The definition of Italian

Wife Jackie and I were watching our favorite show the other night. Actually, it was a few "other nights" ago, but this particular program only hits the television on special occasions. Sandwiches That You Will Like is one of the crowning achievements in film and television history, and it’s unfortunate that this documentary on the contiguous-48’s best bread fillers is only played during public TV’s annual pledge drives. I think it deserves its own 24-hour network, if you ask me, along with its equally fine sister film, A Hot Dog Program. They can drive us to ravenous states even after gut-busting meals.

Each time we watch, it’s nice to see Maine’s signature sandwich, the lobster roll (presented from Red’s in Wiscasset), featured on the small screen. But the more folks I talk to, and the more I read up on the subject, it becomes clearer to me that the lobster roll is a puppet cuisine. They can be delicious, of course, but they’re just so . . . you know, stereotypically Mainey. They’re filled with lobster (eagerly pronounced with the famous Downeast twang by that same New Yorker who almost ran you down while pulling into DiMillo’s), you get them at clam shacks, they’re covered in mayonnaise, etc.

No, what I found out is that the sandwich that should have been on my favorite TV show is the one that is consumed by Mainers, and I’m just spitballing here, one trillion times more often than the lobster roll: The Italian Sandwich.

It was a bit of a shock to me when I first discovered that folks up here were claiming responsibility for a meal that I had been eating for years, all the way across the country and back, but further investigation slackened my suspicion. First off, I grabbed my trusty American Heritage Dictionary and looked it up. Definition number three stated "Regional. See Submarine." One cross reference later, I was reading all about crusty breads, meats and veggies, and reading that "In Maine, it is called an Italian Sandwich, befitting its heritage." All right, so it’s pretty much agreed that we started the Italian sandwich thing, at least in name. But take that sandwich, hop in your el Camino, head down to Rhode Island, and you have yourself a Grinder. Drive it down to New York, and you’ll be eating a slightly soggy Hero. Hop over to Hoboken, and you’ll probably be finishing your last few bites of a Hoagie. And God forbid you drive that same sandwich all the way down to Miami, you’ll be getting food poisoning from a Cuban Sandwich.

So what’s the deal? Is ours special, or what?

First, let’s concede a few points. Mainers did not invent the process of slapping some thinly sliced ham and salami on a roll and topping it with veggies. Nor did we create the oiling and seasoning of said bread, meat, and vegetables. I’m sure this was going on at all corners of the United States, not to mention the world, as good ideas tend to evolve independently of each other. Take alcohol, for instance. Or clothes. Or moustaches.

As all of you know who have perused the Amato’s literature while waiting for their chicken parm to make its way along the oven conveyer belt, in 1903, Giovanni Amato threw some meats, cheese, and veggies on a fresh-baked Italian roll to feed his fellow countrymen working on the docks near India Street. Thus born was "That Sandwich That All Those Italian Guys Are Eating," later truncated to today’s version of that name. In 1972, according to the home of the "Real Italian," Amato’s new owner, Domenic Reali, turned the Italian sandwich into what we know today as the Maine Italian.
***
Please write the next part of the piece about the Maine Italian sandwich, picking up right after its last sentence. The entries are not needed.

RECORDS SUPPLIED:
***
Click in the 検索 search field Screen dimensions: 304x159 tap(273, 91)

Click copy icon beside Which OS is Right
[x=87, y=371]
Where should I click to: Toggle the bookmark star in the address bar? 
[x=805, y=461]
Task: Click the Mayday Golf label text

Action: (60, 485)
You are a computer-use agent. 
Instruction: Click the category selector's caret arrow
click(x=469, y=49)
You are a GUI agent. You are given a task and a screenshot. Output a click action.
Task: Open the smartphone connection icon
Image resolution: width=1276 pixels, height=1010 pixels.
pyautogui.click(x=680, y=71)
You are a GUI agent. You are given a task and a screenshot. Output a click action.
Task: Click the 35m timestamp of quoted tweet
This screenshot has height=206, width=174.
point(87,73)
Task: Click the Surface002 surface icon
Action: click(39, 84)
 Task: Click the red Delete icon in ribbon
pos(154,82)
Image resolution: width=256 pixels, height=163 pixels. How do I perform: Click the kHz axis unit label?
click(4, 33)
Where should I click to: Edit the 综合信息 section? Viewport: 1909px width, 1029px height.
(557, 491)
***
RESPONSE BELOW:
Now these three changes are what make up the difference between our Italian and all of those sandwiches listed back in paragraph four. They’re worth itemizing:

1) Greek olives were chosen over regular black olives. This gives the sandwich more of a salty, briny, slightly bitter taste than those you get down south.

2) Sour pickles were added to the mix. Not dill ones, but real sour pickles. Again, this makes the sandwich much more piquant, and bolder.

3) Blended oil is poured on top just before wrapping. This makes a kind of a dressing with the vinegar in the pickle brine, allowing the maker to forgo the separate vinegar basting that is offered other places.

Of course, Amato’s is not the only place that makes the Italian. In the past week or so, I’ve tried Amato’s, Sonny’s Variety (on Congress and St. John), Anania’s (Outer Congress and Bolton), and Anthony’s Italian Kitchen (Middle Street). While sticking to the basic makeup, they have chosen to expand the definition to fit their creativity. Anania’s has gone back to the regular black olives, but lays on the pickles pretty thick. Sonny’s uses greek olives and sour pickles, but seasons with salt and pepper a bit heavier. Anthony’s puts more ham on than the others, uses black olives and chops up his pickles rather than leaving them in strips, resulting in a less messy sandwich. All use American cheese, and deliver the Italians in their tell-tale butcher’s paper wrapper held together with, preferably, a rubber band.

Thus, we have a Maine classic.

So when you’re sitting on the dock somewhere, unwrapping your gen-u-ine Italian, take a glance over at those folks from Connecticut as they bite into their lobster rolls. Give ’em a nod, and a "ya can’t get theah from heah," and take a bite of what is even more uniquely Maine than what they’re eating.

And don’t say a word about it.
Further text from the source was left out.